Stated task: Transcribe the passage of the statement on landmines in Ukraine starting with "The mines laid" and going on through "and treacherous exercise.".

-- Extract start --

Action on Armed Violence (AOAV) condemns, in the strongest terms, the use of landmines and other victim-activated devices. Such weapons are a blatant violation of International Humanitarian Law, causing unfathomable human suffering and impeding socio-economic development in post-conflict regions. Landmines do not differentiate between a soldier and a civilian, a child, or an animal; they remain a fatal obstacle for decades, waiting to claim unsuspecting lives.
The mines laid in Ukrainian fields aren’t ordinary, they are intricately designed to cause maximum harm and demoralise the counteroffensive forces. With an array of devices like booby traps, anti-handling devices, and the so-called jumping mines, which pop up and spray shrapnel, the task of clearing these mines has become a painstaking and treacherous exercise.
Dr. Iain Overton, the Executive Director of AOAV, reflecting on the ongoing crisis, stated, “The indiscriminate use of landmines in Ukraine is a stark reminder of why these weapons are banned under the Ottawa Treaty. They sow terror and reap innocent lives. They are not just weapons of war, but of fear, transforming landscapes into killing fields and reducing homes to danger zones.”
The current situation in Ukraine underscores the importance of the global struggle against the use of landmines. The Ottawa Treaty, also known as the Mine Ban Treaty, aimed to eliminate these dreadful weapons, but its objectives are yet to be fully achieved. Not all countries have signed or ratified it, and the continued use of landmines by non-state actors in various conflict zones is a chilling reminder that the struggle is far from over.
In addition to the human cost, landmines also cripple economies by rendering vast tracts of agricultural and productive land unusable, pushing communities into further hardship and impeding development. In Ukraine, whole fields are now filled with landmines, affecting not only military operations but also the livelihood of ordinary citizens.
The world must unite to condemn and eliminate the use of landmines. These small, hidden, deadly devices not only cause immediate pain and suffering but also leave a lasting scar on humanity. The plight of Ukrainian soldiers today is a stark reminder of the urgency and importance of this task.
AOAV calls upon the global community to reinforce their commitment to the Ottawa Treaty. We must strive towards complete elimination of landmines and provide necessary support to the victims and communities affected by them. In the words of Dr. Overton, “We owe it to future generations to clear the land of this scourge and hold those who use them accountable.”
The Ukrainian conflict is a painful testament to the indiscriminate, cruel, and long-lasting effects of landmines. Let us take this as a clarion call to renew our efforts against this diabolical instrument of warfare, to ensure that no more lives are shattered by the hidden, deadly threat of landmines.

-- Extract end --
-- Dataset rows start --

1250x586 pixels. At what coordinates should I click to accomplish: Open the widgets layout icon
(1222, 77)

-- Dataset rows end --
-- Dataset rows start --

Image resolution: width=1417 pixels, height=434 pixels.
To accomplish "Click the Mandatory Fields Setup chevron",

-- Dataset rows end --

Task solution:
The mines laid in Ukrainian fields aren’t ordinary, they are intricately designed to cause maximum harm and demoralise the counteroffensive forces. With an array of devices like booby traps, anti-handling devices, and the so-called jumping mines, which pop up and spray shrapnel, the task of clearing these mines has become a painstaking and treacherous exercise.